Viaje al centro de una incógnita en Picos de Europa

El grupo en el 'ataque' del pasado septiembre, en el macizo central de los Picos de Europa./C.F.
El grupo en el 'ataque' del pasado septiembre, en el macizo central de los Picos de Europa. / C.F.

Espeleólogos de León y otras provincias acuden al Cerro del Cuevón en busca de nuevas cavidades por explorar | La meta sigue siendo batir el récord de 2017, cuando descendieron a menos 1.500 metros, si bien la profundidad podría ser de 1.800 metros

GLORIA POMARADA

No pudo ser en julio del pasado año y tampoco en septiembre, pero el 'ataque' a la sima más profunda de España sigue en pie. El grupo de espeleólogos que conforma el proyecto '17 Picos 17 Simas' se prepara ya para la nueva expedición a la sima cabraliega, en el macizo central de los Picos de Europa. Dará comienzo mañana mismo y estará protagonizada esta vez por un equipo de ocho personas que combinan un perfil «científico y deportivo», explica el bombero y espeleólogo Carlos Flores. Junto a él estarán Bernat Escrivá, Joaquín Almela, Enrique Bañón, Pepe Povedano, Ángel Barrio, David Aragón y Tomas Forejt. Para este último, checo, será además su primera vez en la Torca del Cerro del Cuevón. «Estaremos cuatro o cinco días, la salida está prevista entre el jueves noche y el viernes», explica Flores. Dado lo «importante» del ataque y la preparación previa del grupo, en esta ocasión no contarán con campamento base a la entrada de la sima. Por su parte, el interior de la cavidad se encuentra acondicionada hasta los 800 metros, ya que el pasado año «no pudimos pasar de esa cota por el agua, pero hasta ahí está reequipada», explica. A lo largo del recorrido cuentan con tres vivacs, uno a 550 metros, otro a 720 y un tercero a 1.200. «Ese no sabemos cómo estará», abunda Flores, que está vez confía en llegar a mayor profundidad al no prever la presencia de agua.

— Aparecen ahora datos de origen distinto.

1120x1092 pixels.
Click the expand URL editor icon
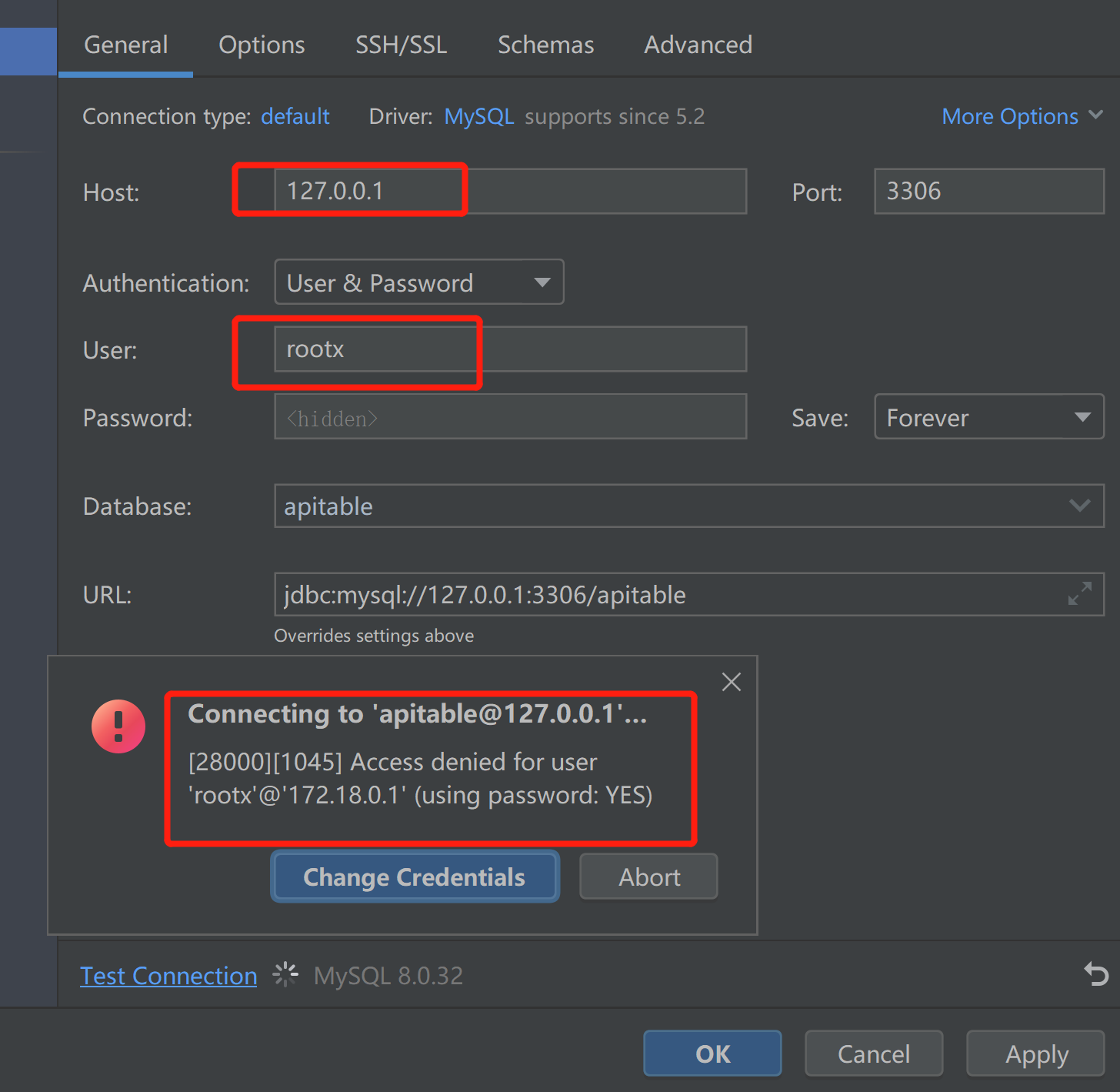[1080, 593]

El objetivo de hecho será doble: batir el récord de 2017 y tocar el fondo conocido de la cavidad -en una cota de menos 1.589 metros- y adentrarse en espacios aún por explorar. «A menos 1.300 metros hay una 'incógnita', una ventana con un corredor de aire importante. Puede que lleve a otra cavidad de más profundidad», indica el espeleólogo. Desde el Instituto Geológico y Minero de España (IGME), indica, consideran de hecho que la profundidad de la cueva podría ser aun mayor, de hasta 1.800 metros. El reto es «grandísimo», reconoce Flores, pero todos los integrantes del proyecto saben a qué se enfrentarán en las profundidades de Picos. «Hemos tenido muchos fracasos, es una cavidad muy deportiva y muy física en la que surgen problemas», señala.

Proyecto científico

La aventura va además aparejada a fines científicos, pues en la veintena de ataques realizados desde 2015 han ido colocando sensores en el marco del proyecto 'Sismosima', en colaboración con el IGME. «Es un estudio sobre terremotos único, nunca se había hecho nada así en el mundo, no se habían metido sensores a 1.500 metros», explica Flores.

Los espeleólogos llegarán a los Picos de Europa procedentes de Murcia, Ibiza, Castellón, Galicia, León, Andalucía y Toledo y todos ellos «muy motivados porque el año pasado nos quedamos con las ganas de volver a la parte más profunda».